Category Archives: Opinion

ROAD TRIP FOR THE IMAGINATION

Leaving home on October 12, I had some thoughts about what I might encounter along the way. Home is Northern California and my destinations were many.: Santa Barbara to pick up my writing friend and traveling companion, Penny; getting out of CA as fast as possible; the south rim of the Grand Canyon.;  the Northern AZ Museum for its display of founder Mary-Russell Ferrell Colton’s wondrous paintings; ACOMA pueblo 

atop its great mesa where I’d wanted to go for more than 50 years; Ghost Ranch and Abiqui, Georgia O’Keefe’s incredible territory; family in Santa Fe, Rogers, Las Cruces, Alamogordo, Tucson only to miss those in other areas; the Women Writing the West conference in Albuquerque and the much longed-for return to the Sky Islands of Arizona’s Huachuca Mountains           

of which I write and where I now am…so many miles, adventures, unexpected twists and turns in the pathway!

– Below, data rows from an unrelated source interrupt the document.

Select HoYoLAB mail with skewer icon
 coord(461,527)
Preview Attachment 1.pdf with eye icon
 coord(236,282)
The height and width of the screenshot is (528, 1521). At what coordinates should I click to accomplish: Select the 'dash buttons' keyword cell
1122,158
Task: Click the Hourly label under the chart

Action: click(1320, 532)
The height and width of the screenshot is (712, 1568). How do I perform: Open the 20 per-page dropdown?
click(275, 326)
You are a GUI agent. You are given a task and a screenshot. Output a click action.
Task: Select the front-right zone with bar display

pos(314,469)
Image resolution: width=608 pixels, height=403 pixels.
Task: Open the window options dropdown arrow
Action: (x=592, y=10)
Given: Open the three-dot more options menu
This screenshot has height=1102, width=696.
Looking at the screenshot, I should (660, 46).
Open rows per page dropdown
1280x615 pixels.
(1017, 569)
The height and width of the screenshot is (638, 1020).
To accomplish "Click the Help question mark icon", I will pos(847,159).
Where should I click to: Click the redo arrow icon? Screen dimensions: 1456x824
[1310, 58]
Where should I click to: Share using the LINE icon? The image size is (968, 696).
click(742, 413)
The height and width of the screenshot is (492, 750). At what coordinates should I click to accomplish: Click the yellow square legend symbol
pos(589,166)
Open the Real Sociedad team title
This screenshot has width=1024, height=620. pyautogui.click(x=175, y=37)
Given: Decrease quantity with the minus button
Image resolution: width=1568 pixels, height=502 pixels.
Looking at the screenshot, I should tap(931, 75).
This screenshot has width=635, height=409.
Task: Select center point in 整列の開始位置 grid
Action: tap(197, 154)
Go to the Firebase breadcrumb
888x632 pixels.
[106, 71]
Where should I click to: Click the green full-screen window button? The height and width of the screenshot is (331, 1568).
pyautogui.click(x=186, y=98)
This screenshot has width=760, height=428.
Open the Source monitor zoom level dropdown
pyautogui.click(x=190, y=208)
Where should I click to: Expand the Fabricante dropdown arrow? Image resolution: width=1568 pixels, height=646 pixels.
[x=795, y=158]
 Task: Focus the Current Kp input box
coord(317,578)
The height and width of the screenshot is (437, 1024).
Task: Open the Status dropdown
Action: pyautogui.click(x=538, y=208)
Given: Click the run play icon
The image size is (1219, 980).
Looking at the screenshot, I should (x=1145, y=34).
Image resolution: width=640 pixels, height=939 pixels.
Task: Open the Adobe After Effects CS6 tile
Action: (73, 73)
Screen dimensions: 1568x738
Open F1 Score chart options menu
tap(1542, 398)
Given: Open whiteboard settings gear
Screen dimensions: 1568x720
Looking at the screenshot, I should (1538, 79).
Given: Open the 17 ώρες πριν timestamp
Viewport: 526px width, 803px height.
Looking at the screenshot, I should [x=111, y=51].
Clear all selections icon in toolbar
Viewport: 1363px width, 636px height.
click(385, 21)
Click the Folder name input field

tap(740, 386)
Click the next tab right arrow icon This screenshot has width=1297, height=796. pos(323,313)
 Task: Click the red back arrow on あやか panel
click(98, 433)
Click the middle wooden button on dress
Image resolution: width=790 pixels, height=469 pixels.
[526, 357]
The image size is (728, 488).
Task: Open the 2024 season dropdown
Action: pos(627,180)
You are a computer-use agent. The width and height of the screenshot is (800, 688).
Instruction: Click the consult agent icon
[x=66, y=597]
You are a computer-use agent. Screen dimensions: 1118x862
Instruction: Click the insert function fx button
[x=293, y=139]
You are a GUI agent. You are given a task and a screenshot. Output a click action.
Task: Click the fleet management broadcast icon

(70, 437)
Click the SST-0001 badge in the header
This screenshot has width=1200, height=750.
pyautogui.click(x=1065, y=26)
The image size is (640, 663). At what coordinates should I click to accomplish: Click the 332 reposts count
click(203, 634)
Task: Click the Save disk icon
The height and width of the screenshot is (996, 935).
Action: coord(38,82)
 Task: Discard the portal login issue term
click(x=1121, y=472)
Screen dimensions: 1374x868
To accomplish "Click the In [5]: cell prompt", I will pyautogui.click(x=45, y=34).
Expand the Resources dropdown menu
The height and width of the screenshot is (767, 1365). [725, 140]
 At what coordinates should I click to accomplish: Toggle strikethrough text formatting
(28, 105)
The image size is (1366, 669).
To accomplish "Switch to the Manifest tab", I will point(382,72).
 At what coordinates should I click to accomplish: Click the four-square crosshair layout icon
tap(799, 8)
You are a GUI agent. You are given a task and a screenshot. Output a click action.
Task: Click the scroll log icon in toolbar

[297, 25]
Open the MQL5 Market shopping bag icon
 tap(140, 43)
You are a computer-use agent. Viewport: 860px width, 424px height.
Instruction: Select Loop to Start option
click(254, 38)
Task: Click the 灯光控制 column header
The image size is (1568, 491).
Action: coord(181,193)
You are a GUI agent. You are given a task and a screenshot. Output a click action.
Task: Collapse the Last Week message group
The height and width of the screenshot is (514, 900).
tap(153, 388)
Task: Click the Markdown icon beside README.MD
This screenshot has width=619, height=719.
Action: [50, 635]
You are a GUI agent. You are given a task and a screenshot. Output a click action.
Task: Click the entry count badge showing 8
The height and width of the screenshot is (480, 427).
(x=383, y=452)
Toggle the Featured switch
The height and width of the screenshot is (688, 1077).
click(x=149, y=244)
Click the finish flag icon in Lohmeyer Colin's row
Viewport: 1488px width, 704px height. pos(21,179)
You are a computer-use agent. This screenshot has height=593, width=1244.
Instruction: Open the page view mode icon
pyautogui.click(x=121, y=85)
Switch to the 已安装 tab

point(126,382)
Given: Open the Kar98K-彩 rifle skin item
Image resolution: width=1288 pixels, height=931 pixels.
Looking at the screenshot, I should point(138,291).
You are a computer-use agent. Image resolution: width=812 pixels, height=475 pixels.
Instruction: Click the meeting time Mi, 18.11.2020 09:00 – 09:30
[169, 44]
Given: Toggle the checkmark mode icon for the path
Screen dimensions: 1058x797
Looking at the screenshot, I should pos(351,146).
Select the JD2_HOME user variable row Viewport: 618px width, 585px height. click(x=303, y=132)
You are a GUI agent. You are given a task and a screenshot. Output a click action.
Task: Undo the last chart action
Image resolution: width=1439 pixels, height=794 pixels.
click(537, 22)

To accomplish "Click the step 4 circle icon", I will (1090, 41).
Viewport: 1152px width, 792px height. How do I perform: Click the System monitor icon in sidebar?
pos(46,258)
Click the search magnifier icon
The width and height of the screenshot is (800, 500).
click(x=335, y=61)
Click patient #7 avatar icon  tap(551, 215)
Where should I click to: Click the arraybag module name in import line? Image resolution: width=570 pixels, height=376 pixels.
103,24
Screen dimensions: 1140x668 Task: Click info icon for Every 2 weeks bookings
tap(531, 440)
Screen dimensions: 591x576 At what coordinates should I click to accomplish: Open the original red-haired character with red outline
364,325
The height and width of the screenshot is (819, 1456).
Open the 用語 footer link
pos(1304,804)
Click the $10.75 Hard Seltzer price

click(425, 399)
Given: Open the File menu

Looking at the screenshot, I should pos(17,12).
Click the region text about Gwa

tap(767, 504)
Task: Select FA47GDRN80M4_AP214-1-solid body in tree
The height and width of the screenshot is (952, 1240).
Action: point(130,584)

I’ve met and shared with amazing people on this journey but the most amazing was to finally meet Cheri Saunders. It was Cheri and her husband, in the 1960’s, who first found and mined the Blue Opals here. Despite several visits to her Gallery, I’d never connected with her. After her husband’s early death, Mike Anderson assumed a very important and big part in her life. It was Mike whom I’d met and conferred with over the years as the concept of  BY GRACE took hold of me. Mike was incredibly generous with his time, his knowledge and his support. .I only knew of Cheri as the elusive designer of magnificent jewelry, including the few pieces I accumulated over the years. When I last visited in 2008, I bought presents for my women and children in our family and a beautiful hunk of blue opal with its white and tawny streaks marking its uniqueness. As BY GRACE came close to publication, friendly jewelers wrapped the piece in silver coils and swirls and hung it on a leather cord. The necklace is worn by Grace on the cover of her book and has captured the attention of all who view it when I wear it.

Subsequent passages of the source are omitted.